For two days I worked for 9 hours straight without proper meals, proper drinks and not even the chance to go to toilet!!!
Last week, the ward was exceptionally quiet; it made me even more suspicious what’s happening. But sweet times always ends early, this week we’re back to the hectic workload, even worse than before.
The only snack I had was Jacob biscuit. I sneaked into the pantry and put one in my pocket, sharing it with my other colleagues, while preparing medications. While my colleague made a quick run to the vending machine outside to buy us coffee, but by the time I had lil spare time to take sips of my coffee, it already turned cold.
Patient A
Had heart bypass done, on telemetry monitoring. I received call from ICU telling me that the patient is having fast premature ventricular contractions and heartbeats are very irregular. There and then I need to call up the cardiologist, (even though I was half way serving my meds, we need to prioritize what is important, and anything regarding the heart is important).

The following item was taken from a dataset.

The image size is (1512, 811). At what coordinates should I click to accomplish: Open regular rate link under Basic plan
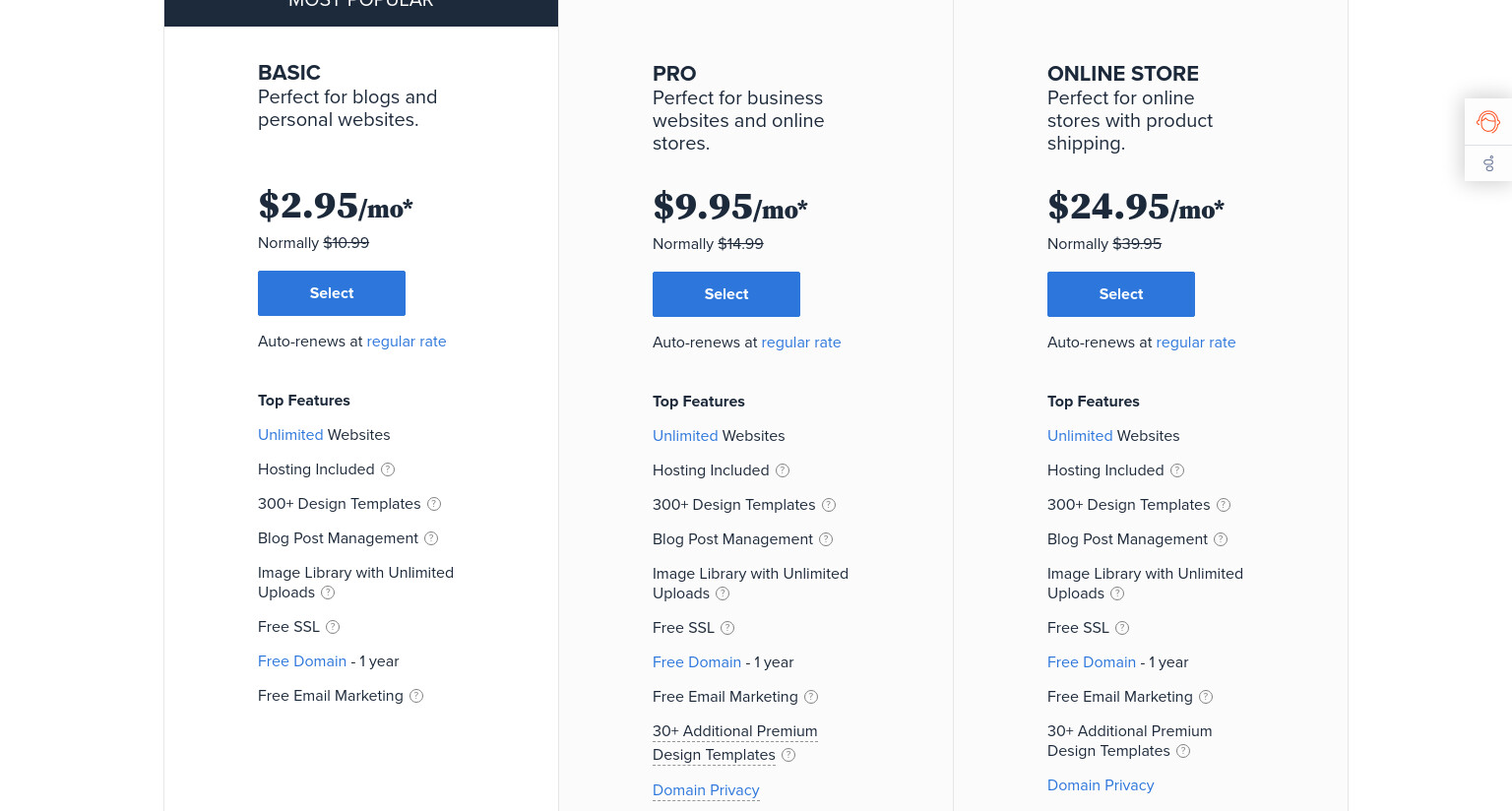(407, 342)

True enough, I know Dr M is very hard to be reached. So I need to call the cardiac surgeon instead when Dr M did not pick up his phone. Dr T the cardiac surgeon ordered to do a potassium blood test and to run IV KCL slow. Remarks * KCL aka potassium chloride can cause cardiac arrest if given too fast
Patient B
Is to be discharged. So I need to off the abdominal drain connecting to the suction bottle and clean the wounds and also all the nonsense discharge procedure.
Patient C.
Kidney transplant done. She’s pretty fine to me except she cant pour water herself, I don’t know maybe her hands are made of gold or what, she wants the nurse to pour water for her, to bring her out of bed. Even though you may think this is ridiculous, but to me, she’s actually not that troublesome to me, all her nonsense I am still able to take it.
Patient D
He had been on fluids for days and when the doctor finally allows him to eat; he pressed the call bell for nothing except for food. I told him to go slow with his intake of food still he swallow up everything, despite the fact I told him if things go wrong he might back to square one he still want more food more food. Urghhhh.
Patient E
Transferred in from ICU. Had burr hole drainage done, meaning the doctor drill a hole at his head to drain out the excess blood that cause pressure onto his brain. Neurological wise he’s doing fine, he’s one fine patient to me as well.
……
Other interesting stories?
Hmm Patient Z had heart bypass done, ICU rushing to send him to general ward, and when he was transferred to us, he was on Ativan Img BD!! I was oh ohhh… wayang sure happened!! True enough, he stared to get so damn restless, trying to jump off the bed, shouting and cursing other people. It took four of us to pressed him down. We called in the medical officer and need to transfer him back to ICU again. I heard the ICU stuff got a nice blasting from doctor because this patient is so not fit to send to general ward yet they send it to us.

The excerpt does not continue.